I’ve tackled this a few different ways over the years. A long time ago I would just include the new custom styles in the main stylesheet (adding to the CSS filesize – yuck). Later, I thought it would be smarter to simply make a SASS partial and import it into the main stylesheet, but that doesn't solve the bloat problem. Neither of these methods do anything to reduce the size of the main stylesheet, even if the partial method was a little easier to manage.
Years later, I made a function to include a custom admin metabox in my skeleton theme, which would let me specify the path to a custom stylesheet on pages when I needed one. This is an improvement, because the custom stylesheet would only load on pages where is was required, but still not perfect because in WP admin it was difficult to know which pages were including custom CSS (unless I also added code for an admin column to indicate it, but that's just adding more bloat somewhere else).

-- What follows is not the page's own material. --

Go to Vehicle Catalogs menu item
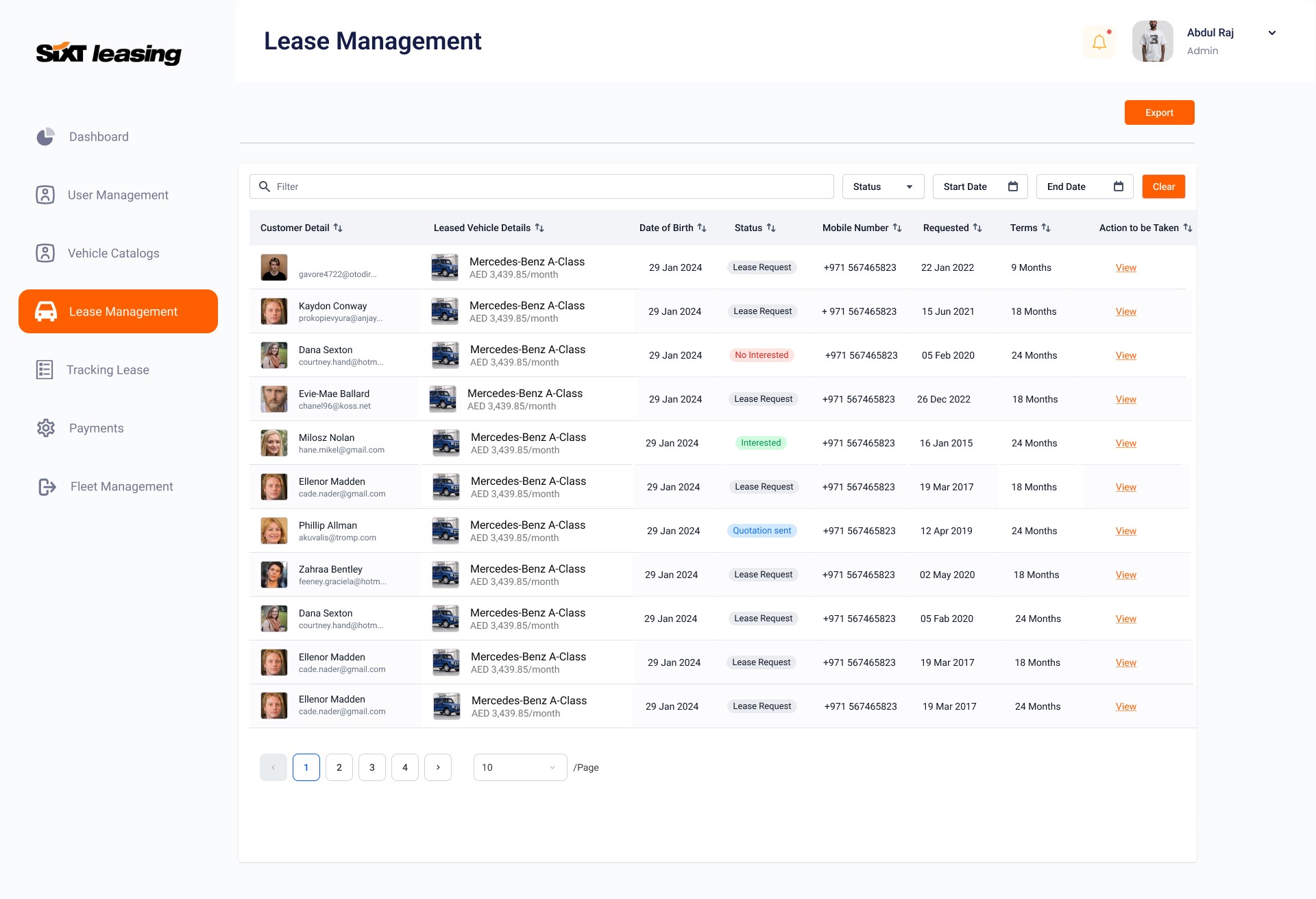1316x899 pixels. pos(113,253)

I think we can do better, and so today I’ve created something a little more contained that leaves the main CSS untouched.
Prerequisites
For this to work you’ll need:
- WordPress to be using permalinks set to anything other than the Plain option.
- WordPress to be running on at least PHP 4 in order for the file_exists() function to work.
- Access to your theme files.
The code
Paste this into your theme or theme functions.php file:
/* Check if CSS file name matches the slug, and if it does, include stylesheet for that slug */
function check_for_css() {
global $post;
$post_slug = $post->post_name;
$filename = get_template_directory() . '/css/' . $post_slug . '.css';
if (file_exists($filename)) {
echo '<link rel="stylesheet" id="' . $post_slug . '-css" href="' . get_template_directory_uri() . '/css/' . $post_slug . '.css" type="text/css" media="all" />';
}
}
add_action('wp_footer', 'check_for_css');
What’s happening here is quite simple. We’re checking for the existence of a CSS file based on the current page slug. For example, if the current page slug is my-custom-landing-page
then this function checks your theme /css/ directory for my-custom-landing-page.css
and if that file exists, then it outputs the style tag into the footer.
Note that I output my stylesheets into the footer because they are render blocking, but if you prefer to output into the head then change this line...
add_action('wp_footer', 'check_for_css');
...to this...
add_action('wp_head', 'check_for_css');
Summary
Using this function will prevent your stylesheet from gaining unnecessary weight for pages it doesn't need to present, and only load your additional custom stylesheet when it is needed.